* _Texte à lire_:
==============================
Bastian Meiresonne est spécialiste du cinéma asiatique, rédacteur de presse (Coyote Mag) et cosignataire d’une dizaine d'ouvrages, je l’avais déjà interviewé à l’occasion du BIFF 2021 (Busan International Film Festival) puisqu’il avait été membre du jury. Il est également consultant, directeur artistique et programmateur de films asiatiques pour plusieurs festivals de cinéma. Il vient de consacrer deux ans à l’écriture d’un ouvrage très complet puisqu’il s’agit de la première monographie au monde dédiée au cinéma coréen ! J’ai souhaité qu’il nous parle de son travail de recherche et nous présente cet ouvrage exceptionnel ! Un beau livre édité par les Editions E/P/A !

Bastian Meiresonne présentant son ouvrage « Hallyuwood-Le cinéma coréen ». (Crédit Photo : Bastian Meiresonne)

Bastian Meiresonne présentant son ouvrage « Hallyuwood - le cinéma coréen ». © Bastian Meiresonne


Danielle Tartargua : Pourquoi avoir écrit ce livre ?

Bastian Meiresonne : Tout est parti de l’initiative de Georges Arsenijevic, conseiller du Centre Culturel Coréen de Paris. Il m’a plusieurs fois offert l’occasion de donner des conférences sur le cinéma coréen au cours des dernières années et il m’a incité à approfondir mes recherches pour les réunir dans un livre. C’est grâce à lui, que j’ai été mis en contact avec mon éditeur, les Editions E/P/A (groupe Hachette).
==============================
* _Extrait de données_:
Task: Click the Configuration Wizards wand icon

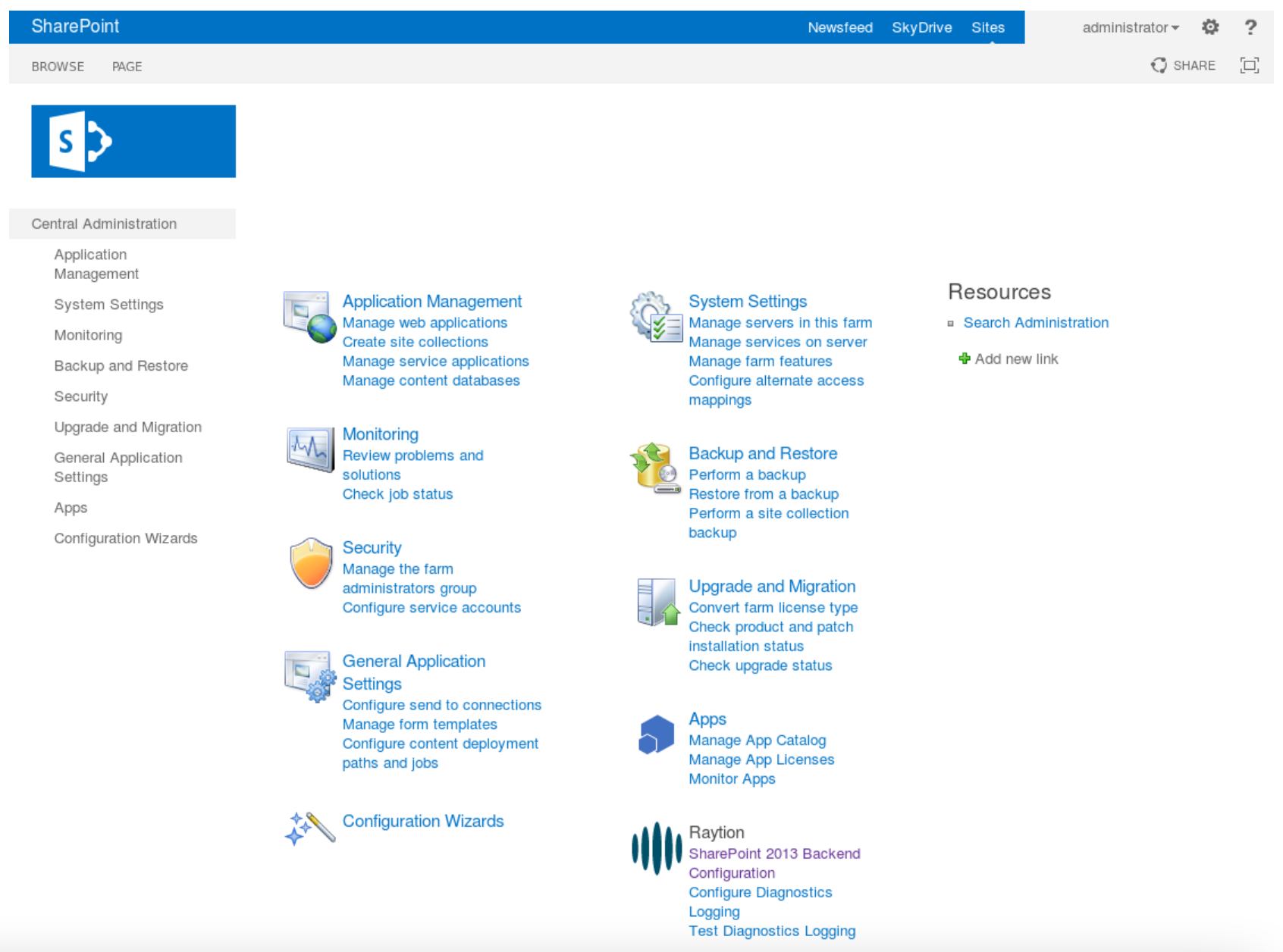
==============================
* _Consigne de l'exercice_: Recopiez mot pour mot le passage du texte sur l'ouvrage de Bastian Meiresonne qui va de « Danielle Tartargua : Pourquoi » à « E/P/A (groupe Hachette). », ces deux extraits compris.

* _Corrigé de l'exercice_:
Danielle Tartargua : Pourquoi avoir écrit ce livre ?

Bastian Meiresonne : Tout est parti de l’initiative de Georges Arsenijevic, conseiller du Centre Culturel Coréen de Paris. Il m’a plusieurs fois offert l’occasion de donner des conférences sur le cinéma coréen au cours des dernières années et il m’a incité à approfondir mes recherches pour les réunir dans un livre. C’est grâce à lui, que j’ai été mis en contact avec mon éditeur, les Editions E/P/A (groupe Hachette).